# Work required
Return the lines of the items that run from the line containing "The width and height of the screenshot is (900, 482)." through the line containing "This screenshot has height=840, width=1446.", both included, reproduced without any change.

# Provided records
[Start]

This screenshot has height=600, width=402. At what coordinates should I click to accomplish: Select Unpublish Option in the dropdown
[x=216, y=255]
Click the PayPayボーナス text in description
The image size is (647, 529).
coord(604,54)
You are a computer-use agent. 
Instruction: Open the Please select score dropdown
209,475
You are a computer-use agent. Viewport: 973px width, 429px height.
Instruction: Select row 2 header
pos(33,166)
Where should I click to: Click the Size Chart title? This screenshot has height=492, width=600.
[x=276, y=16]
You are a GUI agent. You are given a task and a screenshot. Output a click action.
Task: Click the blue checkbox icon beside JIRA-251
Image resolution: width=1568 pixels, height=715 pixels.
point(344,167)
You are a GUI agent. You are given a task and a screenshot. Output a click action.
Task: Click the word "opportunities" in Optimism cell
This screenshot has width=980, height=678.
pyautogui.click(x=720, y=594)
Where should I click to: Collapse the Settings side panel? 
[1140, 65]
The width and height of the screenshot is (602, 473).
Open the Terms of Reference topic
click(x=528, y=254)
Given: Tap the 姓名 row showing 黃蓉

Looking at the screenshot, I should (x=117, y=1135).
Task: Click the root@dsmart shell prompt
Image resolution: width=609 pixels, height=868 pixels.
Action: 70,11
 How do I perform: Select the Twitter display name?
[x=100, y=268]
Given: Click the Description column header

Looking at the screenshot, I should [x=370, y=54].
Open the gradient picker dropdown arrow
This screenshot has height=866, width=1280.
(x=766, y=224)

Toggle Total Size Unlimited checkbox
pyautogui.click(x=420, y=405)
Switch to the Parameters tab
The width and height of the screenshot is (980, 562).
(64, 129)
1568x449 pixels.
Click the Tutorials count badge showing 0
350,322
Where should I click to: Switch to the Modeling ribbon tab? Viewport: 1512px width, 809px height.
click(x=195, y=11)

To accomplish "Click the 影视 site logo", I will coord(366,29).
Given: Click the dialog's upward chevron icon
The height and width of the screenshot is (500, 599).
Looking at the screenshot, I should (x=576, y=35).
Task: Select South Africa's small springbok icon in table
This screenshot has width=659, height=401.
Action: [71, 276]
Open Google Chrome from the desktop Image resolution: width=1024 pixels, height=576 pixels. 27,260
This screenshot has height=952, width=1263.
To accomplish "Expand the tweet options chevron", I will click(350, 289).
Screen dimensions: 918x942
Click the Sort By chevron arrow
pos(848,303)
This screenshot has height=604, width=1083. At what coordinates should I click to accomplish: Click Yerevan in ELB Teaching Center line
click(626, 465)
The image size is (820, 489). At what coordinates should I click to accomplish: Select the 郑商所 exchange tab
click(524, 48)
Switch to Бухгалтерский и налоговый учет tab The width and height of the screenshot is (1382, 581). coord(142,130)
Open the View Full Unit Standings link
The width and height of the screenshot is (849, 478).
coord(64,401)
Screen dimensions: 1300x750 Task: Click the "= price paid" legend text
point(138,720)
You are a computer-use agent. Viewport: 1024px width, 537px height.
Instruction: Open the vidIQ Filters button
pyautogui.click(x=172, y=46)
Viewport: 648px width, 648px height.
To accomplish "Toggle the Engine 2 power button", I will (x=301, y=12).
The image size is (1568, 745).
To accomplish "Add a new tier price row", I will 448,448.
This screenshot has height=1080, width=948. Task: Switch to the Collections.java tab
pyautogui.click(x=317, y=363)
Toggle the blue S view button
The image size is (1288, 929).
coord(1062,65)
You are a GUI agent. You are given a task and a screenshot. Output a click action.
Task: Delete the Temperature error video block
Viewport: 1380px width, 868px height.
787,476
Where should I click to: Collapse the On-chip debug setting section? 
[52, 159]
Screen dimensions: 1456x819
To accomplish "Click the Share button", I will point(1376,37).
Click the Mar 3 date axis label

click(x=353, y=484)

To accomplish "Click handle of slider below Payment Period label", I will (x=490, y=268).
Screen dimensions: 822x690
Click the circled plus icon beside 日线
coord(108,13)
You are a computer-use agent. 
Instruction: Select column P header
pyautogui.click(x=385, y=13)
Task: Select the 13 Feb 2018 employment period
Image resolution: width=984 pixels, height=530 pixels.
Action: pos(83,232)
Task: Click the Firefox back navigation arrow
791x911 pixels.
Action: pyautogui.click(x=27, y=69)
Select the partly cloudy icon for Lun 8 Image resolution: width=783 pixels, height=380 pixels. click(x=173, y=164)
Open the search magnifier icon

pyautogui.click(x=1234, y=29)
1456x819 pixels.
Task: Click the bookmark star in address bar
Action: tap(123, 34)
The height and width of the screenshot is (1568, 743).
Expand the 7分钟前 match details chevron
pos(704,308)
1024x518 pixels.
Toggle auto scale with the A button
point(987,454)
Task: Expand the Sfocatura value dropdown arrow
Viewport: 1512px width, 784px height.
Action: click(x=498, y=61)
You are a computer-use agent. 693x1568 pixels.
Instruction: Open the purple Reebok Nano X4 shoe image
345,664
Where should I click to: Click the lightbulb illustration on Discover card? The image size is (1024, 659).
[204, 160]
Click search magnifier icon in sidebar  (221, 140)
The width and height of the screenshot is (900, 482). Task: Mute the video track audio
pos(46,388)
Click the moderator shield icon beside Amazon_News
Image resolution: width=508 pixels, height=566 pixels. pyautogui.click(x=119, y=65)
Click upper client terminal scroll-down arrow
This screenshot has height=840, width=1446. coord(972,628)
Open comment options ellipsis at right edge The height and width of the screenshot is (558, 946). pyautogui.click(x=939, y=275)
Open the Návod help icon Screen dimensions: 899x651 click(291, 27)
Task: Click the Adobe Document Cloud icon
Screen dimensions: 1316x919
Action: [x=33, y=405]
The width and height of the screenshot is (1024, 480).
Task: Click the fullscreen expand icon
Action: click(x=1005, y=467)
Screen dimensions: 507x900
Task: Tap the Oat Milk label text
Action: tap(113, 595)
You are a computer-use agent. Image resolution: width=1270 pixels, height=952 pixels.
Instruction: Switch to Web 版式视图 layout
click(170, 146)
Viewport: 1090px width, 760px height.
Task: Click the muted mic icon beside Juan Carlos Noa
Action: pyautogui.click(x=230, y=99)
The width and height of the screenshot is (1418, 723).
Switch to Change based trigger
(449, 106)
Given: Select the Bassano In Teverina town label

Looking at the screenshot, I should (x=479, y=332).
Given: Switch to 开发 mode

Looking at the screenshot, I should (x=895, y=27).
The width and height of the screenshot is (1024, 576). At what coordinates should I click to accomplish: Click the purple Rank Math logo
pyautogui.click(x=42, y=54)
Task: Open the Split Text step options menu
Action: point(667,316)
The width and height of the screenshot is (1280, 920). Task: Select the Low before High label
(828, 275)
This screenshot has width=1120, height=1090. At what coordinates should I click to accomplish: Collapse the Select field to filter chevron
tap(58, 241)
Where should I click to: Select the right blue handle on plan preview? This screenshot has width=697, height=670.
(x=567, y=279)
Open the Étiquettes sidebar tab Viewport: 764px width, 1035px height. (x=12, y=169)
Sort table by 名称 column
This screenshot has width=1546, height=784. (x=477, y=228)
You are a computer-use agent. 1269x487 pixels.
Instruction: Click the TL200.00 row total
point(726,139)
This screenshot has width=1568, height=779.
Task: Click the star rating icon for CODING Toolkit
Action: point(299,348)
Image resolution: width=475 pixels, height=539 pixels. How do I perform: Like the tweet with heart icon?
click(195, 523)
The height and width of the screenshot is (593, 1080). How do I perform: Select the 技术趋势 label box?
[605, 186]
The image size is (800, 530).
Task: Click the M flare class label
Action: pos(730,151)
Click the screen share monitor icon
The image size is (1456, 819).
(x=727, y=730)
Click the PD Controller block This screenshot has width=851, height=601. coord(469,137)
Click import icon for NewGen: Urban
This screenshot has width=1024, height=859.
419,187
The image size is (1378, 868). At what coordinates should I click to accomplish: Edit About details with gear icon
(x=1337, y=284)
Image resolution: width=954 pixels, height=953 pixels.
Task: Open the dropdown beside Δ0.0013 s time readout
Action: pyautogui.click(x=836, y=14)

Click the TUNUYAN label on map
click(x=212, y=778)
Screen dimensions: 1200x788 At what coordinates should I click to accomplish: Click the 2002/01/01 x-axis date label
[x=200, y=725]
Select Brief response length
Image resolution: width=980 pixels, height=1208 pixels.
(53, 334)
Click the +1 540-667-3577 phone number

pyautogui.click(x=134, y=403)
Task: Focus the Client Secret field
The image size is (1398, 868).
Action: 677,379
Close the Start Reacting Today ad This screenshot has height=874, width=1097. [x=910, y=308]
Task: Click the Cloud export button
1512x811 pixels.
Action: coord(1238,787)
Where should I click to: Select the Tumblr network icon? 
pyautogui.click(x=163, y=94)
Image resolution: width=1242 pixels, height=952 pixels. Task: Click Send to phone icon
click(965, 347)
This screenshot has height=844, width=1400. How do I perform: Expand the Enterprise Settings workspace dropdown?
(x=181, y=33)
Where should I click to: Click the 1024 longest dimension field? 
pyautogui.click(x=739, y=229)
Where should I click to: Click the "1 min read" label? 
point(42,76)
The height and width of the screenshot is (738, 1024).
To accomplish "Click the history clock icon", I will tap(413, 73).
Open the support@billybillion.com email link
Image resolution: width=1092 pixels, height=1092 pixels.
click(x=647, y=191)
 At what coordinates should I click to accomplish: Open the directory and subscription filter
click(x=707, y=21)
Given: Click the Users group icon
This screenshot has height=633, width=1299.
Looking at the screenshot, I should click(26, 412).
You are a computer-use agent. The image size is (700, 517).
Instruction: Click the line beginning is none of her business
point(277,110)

[End]

# Finished exercise
The width and height of the screenshot is (900, 482). Task: Mute the video track audio
pos(46,388)
Click the moderator shield icon beside Amazon_News
Image resolution: width=508 pixels, height=566 pixels. pyautogui.click(x=119, y=65)
Click upper client terminal scroll-down arrow
This screenshot has height=840, width=1446. coord(972,628)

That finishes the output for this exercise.